Given passage:
As counseling has evolved, there are two forms of marriage counseling that are deemed more effective than most. I will write about one then I will post later on the second. The point is that just to go to a counselor and not understand the type of therapy they are going to use is going to confuse you and may actually make things worse.

Traditional counseling has focused on communication skills. Unfortunately, this tends to create two people who can be even better at fighting than before.

EFT therapy is more than just talking about the problem. EFT is about deescalation of the crisis, creating a safe zone for discussions about feelings, and then repairing damaged emotional bonds between the couple. It is based more on research on adult love and childhood bonds. It is not a long term counseling (six months to a year) or 20-40 hours of counseling. However, research has shown that it is 70% effective in improving a relationship as compared to 35% for traditional counseling.

EFT is not simple. The counselor notes body language, listens for issues of trust, feelings, and willingness by both parties to discuss issues. The counselor slowly opens the wounds when she or he determines that the couple is ready to take the next step and feels safe to discuss issues. The goal is to emotionally reconnect the couple not just get them talking to each other again.

In my three counseling sessions, my wife has made three significant shifts, one she said, "I am not going to focus on the past." HUGE for someone who has clutched on to issues that are years and years old. The second came because she had requested to talk to the counselor in private then changed her mind. When asked why she said, "I think that we should not be keeping secrets or make it seem that we are ganging up on Ready. I also know that I need to learn to speak up to Ready." Great! Something I have been desiring for years. If I make you sad, let me know. Smack me on my but and say, "That was not good." Don't suffer in silence while I go on committing the same crime again and again. Finally, she said, "If I did not love Ready, I would not be here." Huge strides in a matter of a few hours of talking.

Dataset content:
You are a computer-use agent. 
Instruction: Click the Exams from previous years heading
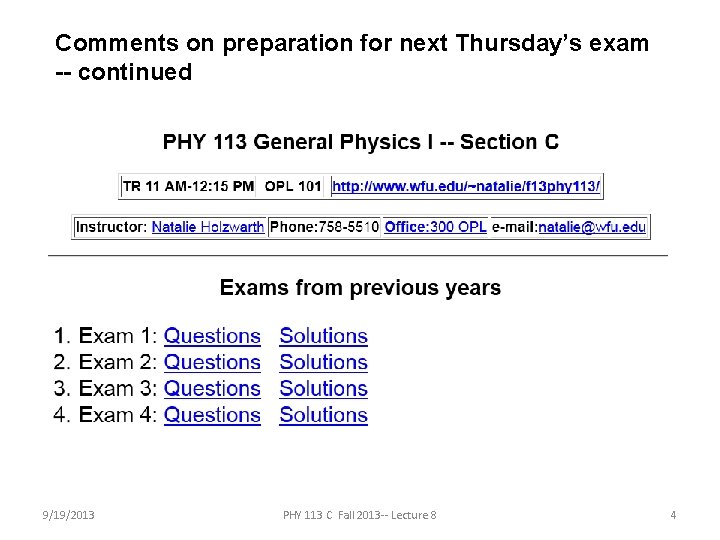360,288
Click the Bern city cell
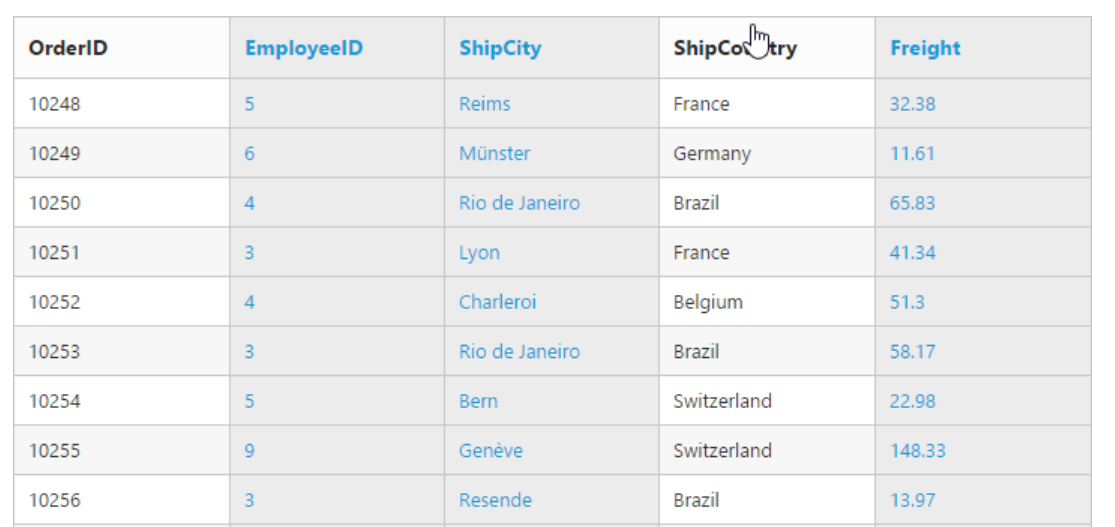This screenshot has height=527, width=1115. tap(478, 401)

Tasks to complete:
1. Translate this sentence from the marriage counseling piece into Spanish: "Traditional counseling has focused on communication skills."
2. Resume the piece on EFT marriage counseling after its final sentence.

Results for the exercise:
1. La consejería tradicional se ha centrado en las habilidades de comunicación.

2.
However, EFT and any other form of therapy is not going to work if the both parties are not ready to change. I also think that you need to work on healing yourself before you can heal your marriage. Then you will be ready to do YOUR work on the marriage and be able to complete change on YOUR part so that you can rebuild yourself and your marriage. Also, EFT and many other therapies tend to lose impact over time. I have realized that we will need to see counseling or weekends from now on to continue to refresh ourselves and keep our marriage intact and well-tended.

((((Hugs))) to you. You have taken a lot of hits in a short period of time. May God's grace heal you and comfort you at this time of need. I agree with the rest- find a new counselor. Why talk to anyone who tells you that "people don't change" if his purpose is to help create change? How about me as a basketball coach telling my players, "I don't even know why we are here. We are going to get beat and beat bad. If I were you, I wouldn't even try."

I will research and post on the other method. Like EFT, it is a very complex behavior model. It has the same results as EFT, but longitudinal studies indicate it has more lasting impact. Have a good day and remember to do one nice thing for you. Rest, eat well, and exercise. The MLCer at home can be really taxing and draining. Detach from his drama and ignore most if not all of his behaviors.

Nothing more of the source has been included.